Patagonia, the repair-what-we-sold-you adventure clothing retail company synonymous with ethical business—and practically a giant stamp of sustainability approval for anything it puts its name to—runs an invite-only conference every couple of years.
For the conference, Patagonia invites heavy hitters in environmental advocacy from whom they can learn. For example, keynote speakers have included Dr Jane Goodall (chimp documenter extraordinaire), Annie Leonard (The Story of Stuff), Bill McKibben (350), and Beth Kanter (leading not-for-profit social media strategist). You know, the kinds of heroes we’d love to be even a little bit like when we grow up.
I’d sell my soul to get into this conference, but I’m far from being one of the heavy hitters in the industry. So the just-released Tools for Grassroots Activists: Best Practices for Success in the Environmental Movement is the closest I’m going to get to being in that room.
Given that this is where my career is heading—I’m this close to finishing a PhD looking at some of this stuff [imagine a thumb and index finger just millimetres apart]—I came to this book with both a keenly critical eye and breathless, fan-girl appreciation.
Edited by Nora Gallagher and Lisa Myers, Tools for Grassroots Activists collates various conference talks and insights gleaned over the conference’s history. My hope was to ferret out some ground-breaking information I could incorporate into my own practice.
And the book does deliver elements of that. Say, for example, tips on refining purpose, and targeting key groups with strategic marketing. But for the most part it offers the also-important elements of motivation and hope and stories about these particular activists’ efforts and learnings.
It outlines in their own words how they have overcome seemingly insurmountable odds throughout their careers, such as defeating the then apparently indestructible tobacco companies that had limitless cash resources to fund their campaigns.
It’s certainly great to hear these not-glossed-over parts (too often history rewrites battles as being efficiently linear rather than painstakingly messy and long-running). And I enjoyed this book and got plenty of shot-in-the-arm inspiration from it, I really did. But—and I fully recognise my expectations might be too high given I’ve spent the last three years avidly analysing this stuff—I was hoping for something a little more.

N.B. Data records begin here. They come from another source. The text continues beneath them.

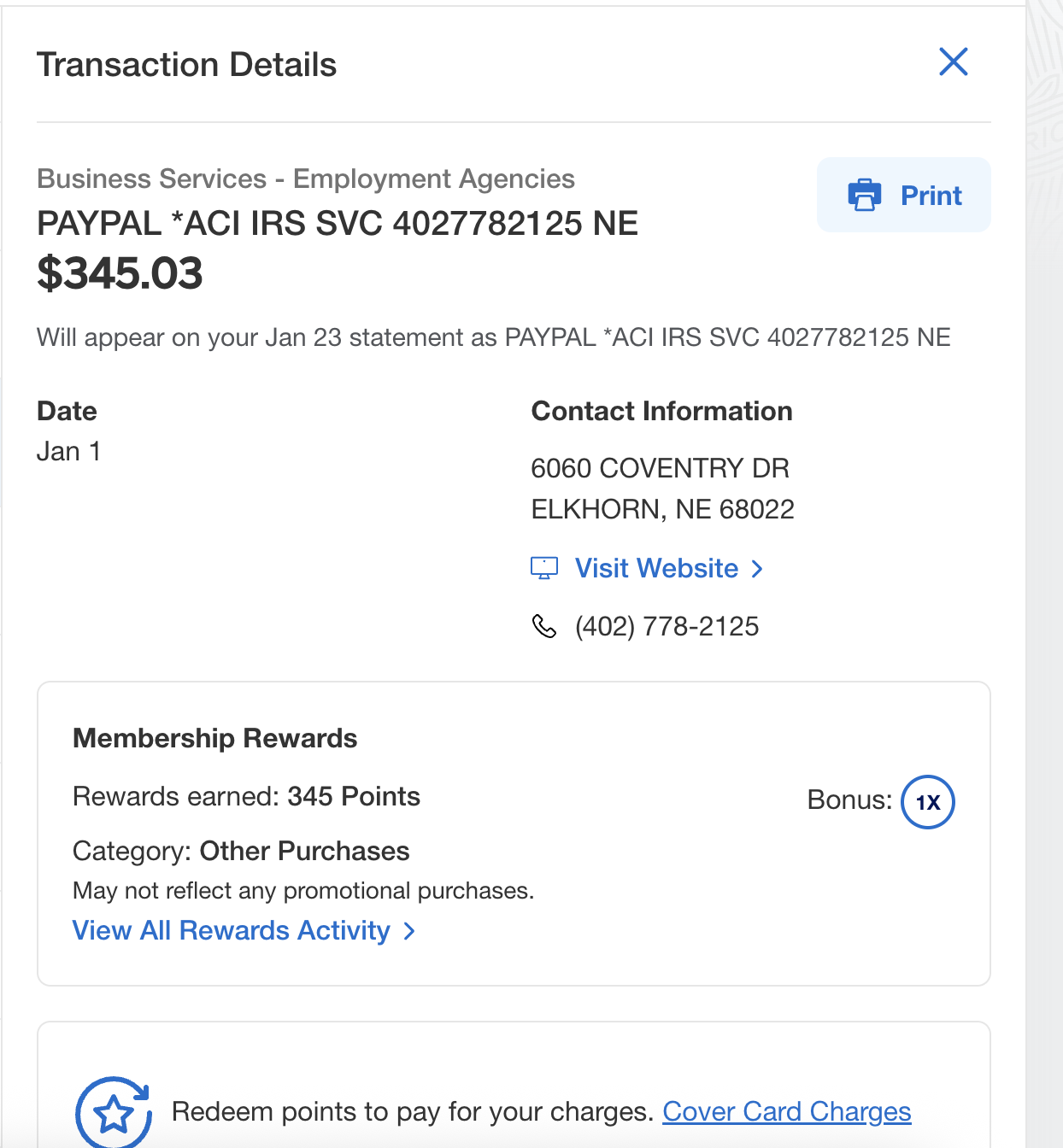Click the Membership Rewards heading
This screenshot has width=1063, height=1148.
click(x=215, y=738)
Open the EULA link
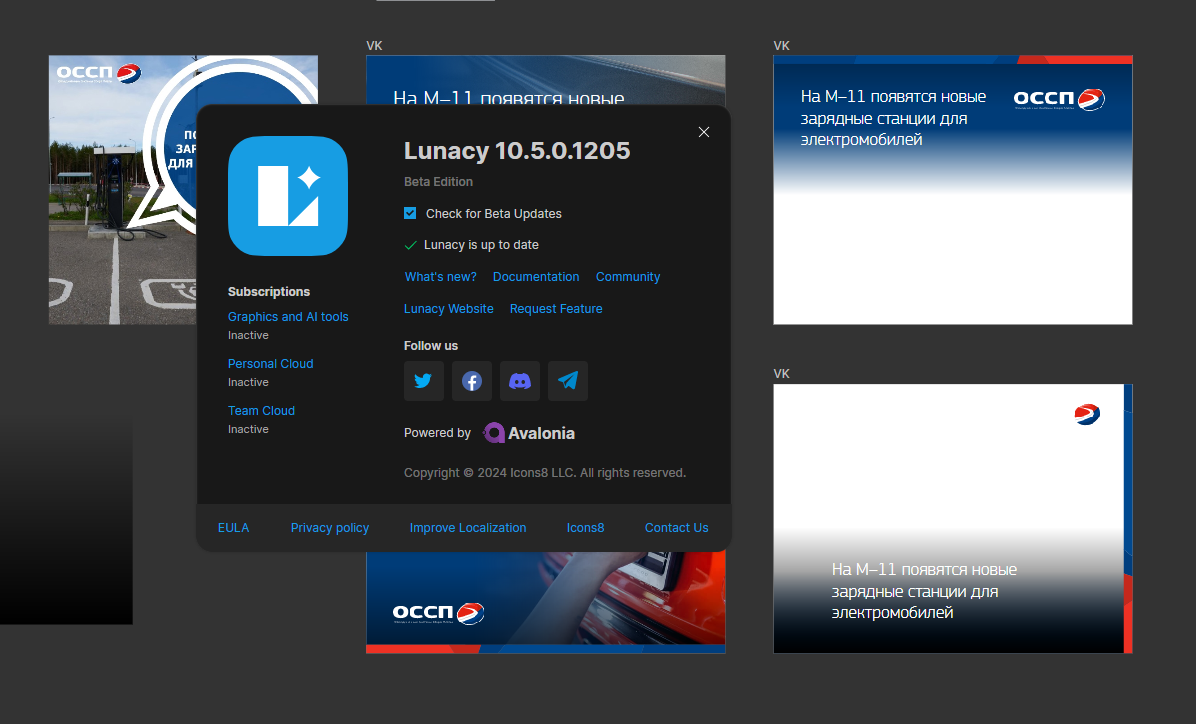Image resolution: width=1196 pixels, height=724 pixels. [233, 528]
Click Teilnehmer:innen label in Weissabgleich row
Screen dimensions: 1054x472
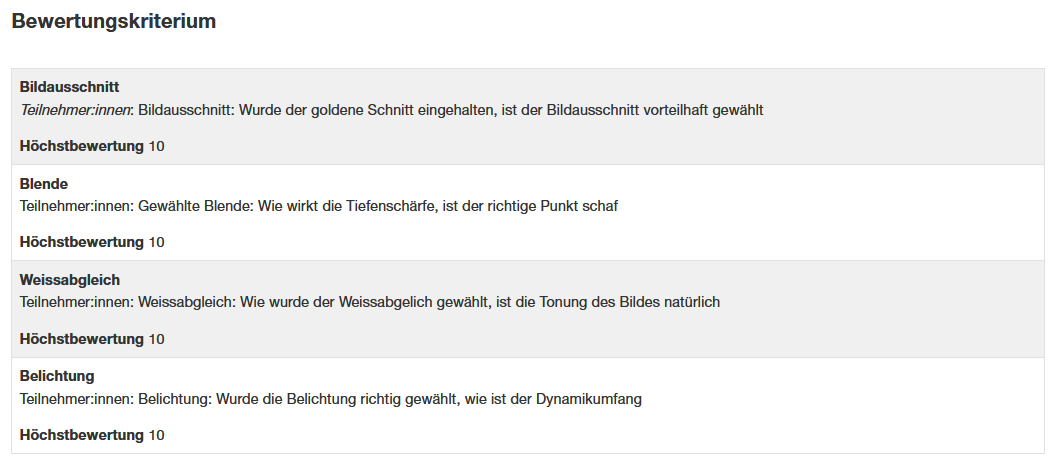point(75,302)
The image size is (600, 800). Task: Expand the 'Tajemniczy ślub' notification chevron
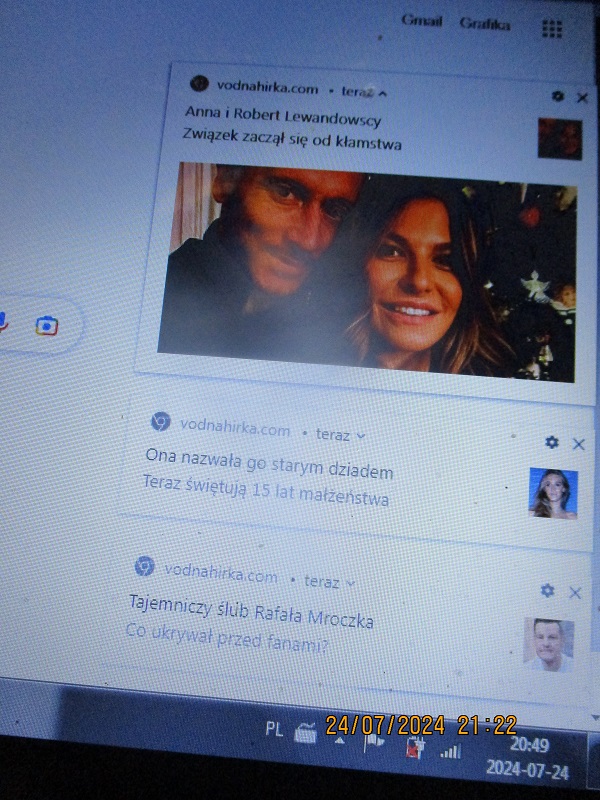350,582
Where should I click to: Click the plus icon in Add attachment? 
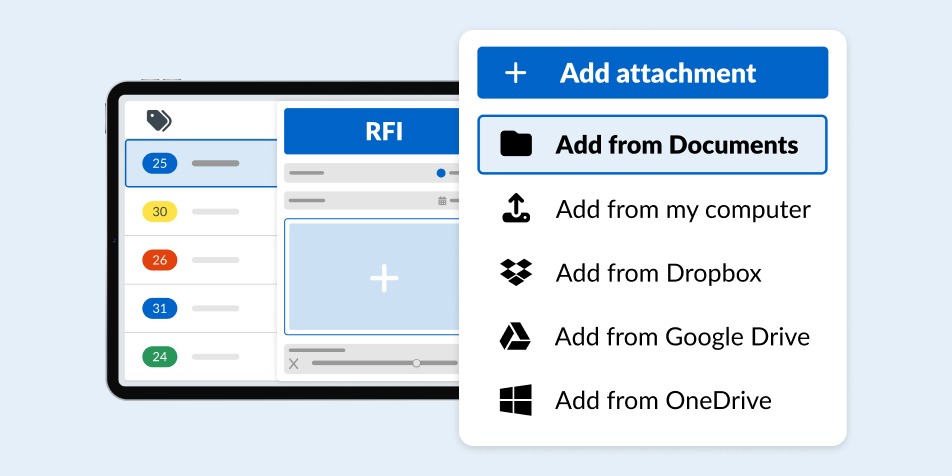[515, 73]
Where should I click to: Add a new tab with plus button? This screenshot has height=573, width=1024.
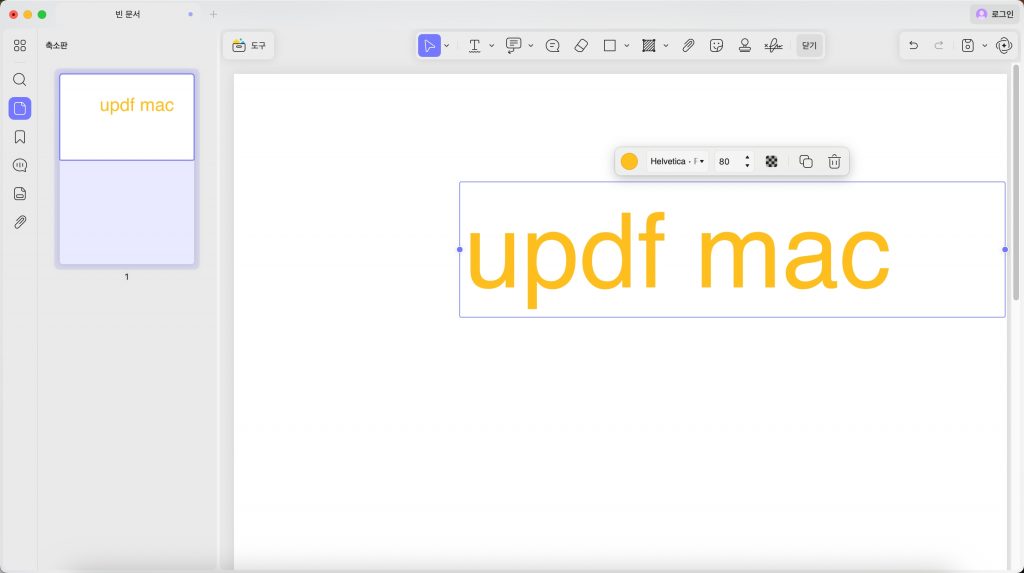[214, 14]
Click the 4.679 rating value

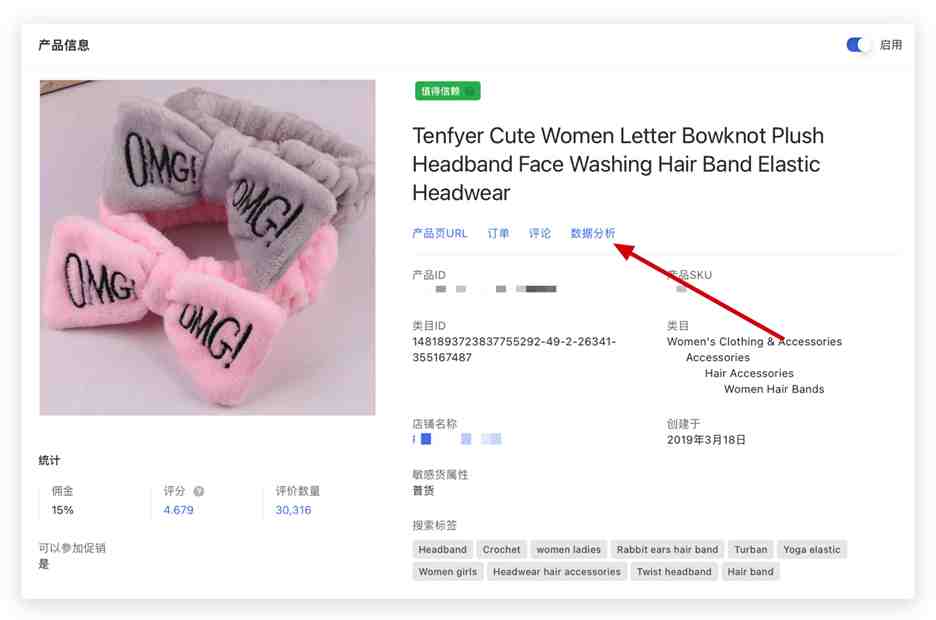point(178,510)
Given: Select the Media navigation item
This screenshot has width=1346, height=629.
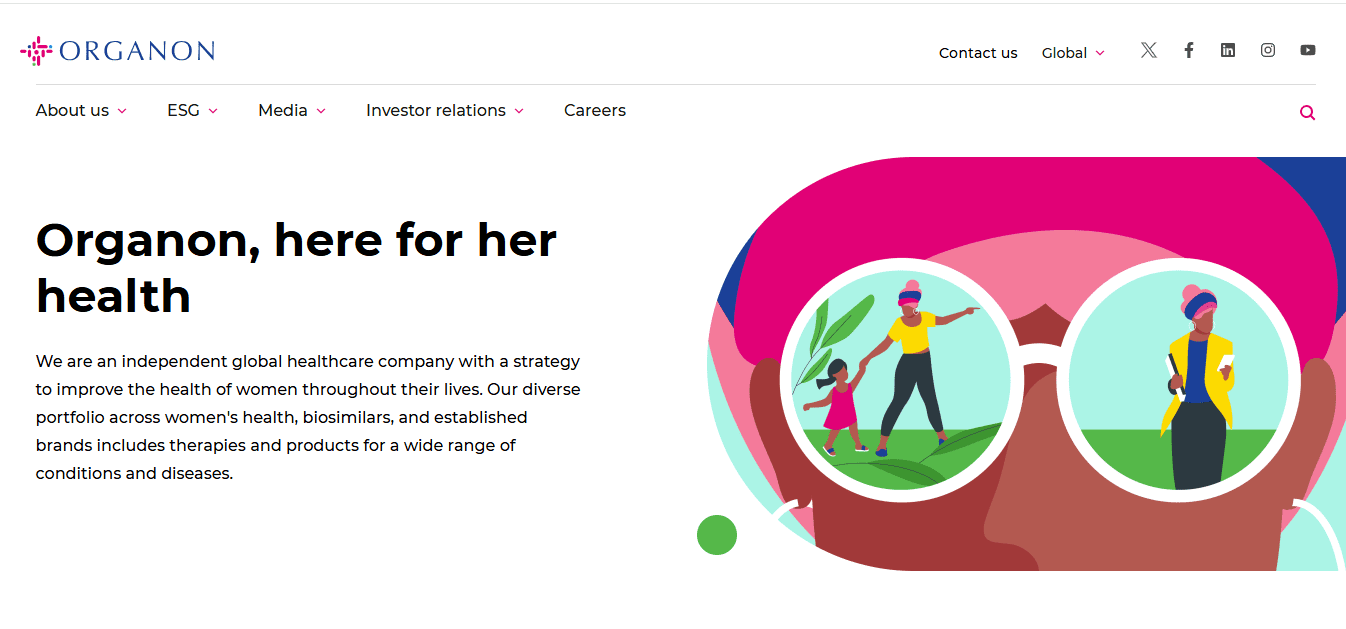Looking at the screenshot, I should (283, 111).
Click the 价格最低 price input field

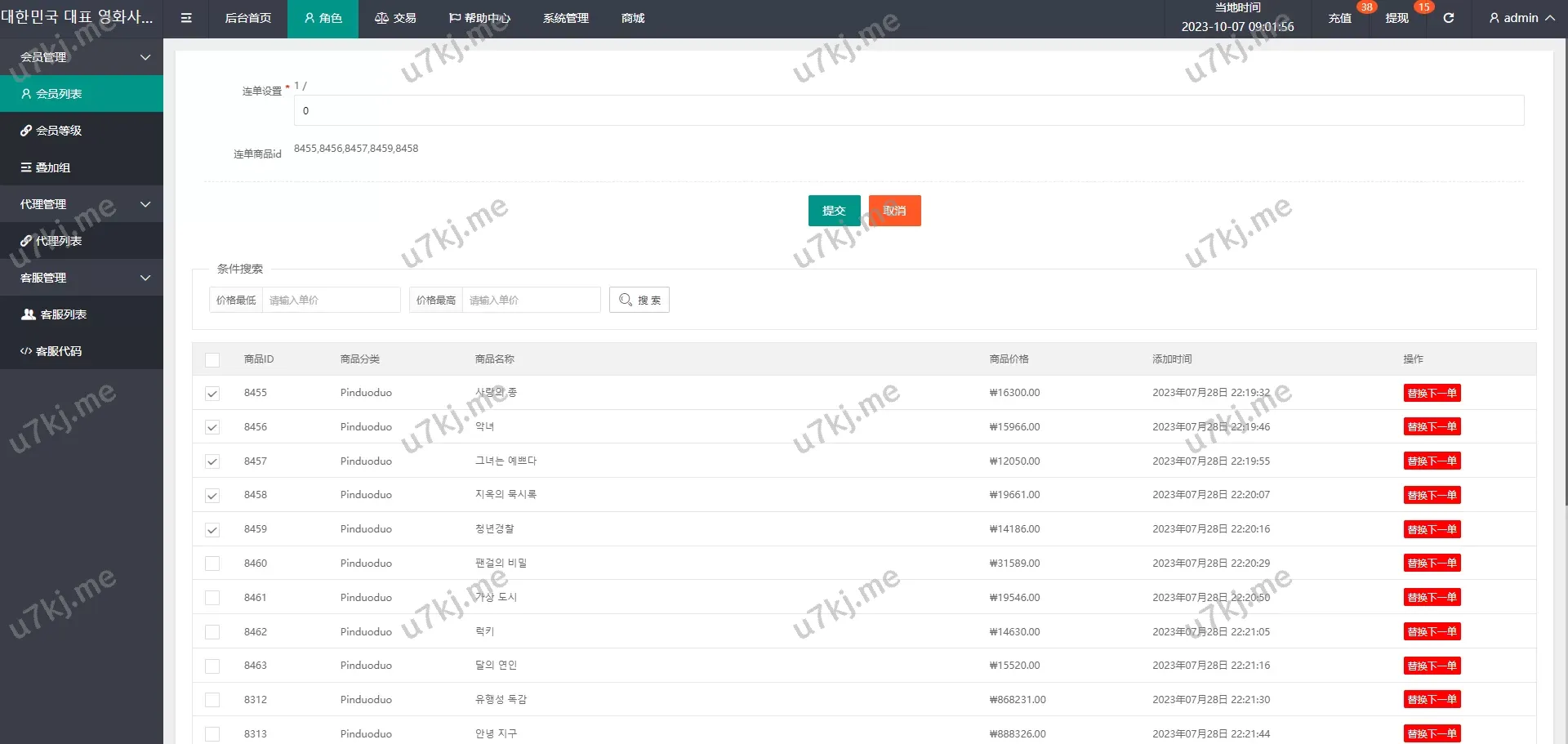pos(330,300)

I understand that the book is a compilation of key lessons from the conference’s history, but it feels a little more cobbled together and a little less robust than expected, with entries varying wildly in structure and theme. Still, once you get your head around that, it’s fine. It meant I ended up dipping in and out of articles and skimming or even skipping the ones that it was apparent weren’t currently suited to me.
Perhaps the biggest barrier to me adoring this text was its design, of which I’m not at all a fan. Highly stylised and eclectic, and with a decidedly plain-Jane font selection, I don’t think it works both in terms of aesthetics, but also in terms of gripping the reader and effectively guiding them through its contents.
Or at least I don’t think it works with the kind of paper on which it’s printed and the book format in which it’s packaged. It just looks a bit grassroots-newsletter amateur and ultimately lets itself down. It’s certainly not the well-designed book I’d expect of a company that understands the combination of form and function is what makes the difference between a successful organisation or approach that can wield good in the world and one that has good intentions but ultimately fails. Again, that could be personal preference and someone else could consider it smashing.
I realise this is a slightly mixed review, and in truth my feelings about this book are mixed. Was it worth publishing and will people derive some benefits from it? Yes, absolutely yes. But could it have been better? Yes. Or, as one of the book’s contributors notes: activists need to get better at how they communicate their messages. Patagonia normally leads by example and it’s doing so with its conferences. Its conference-related publication just needs to catch up.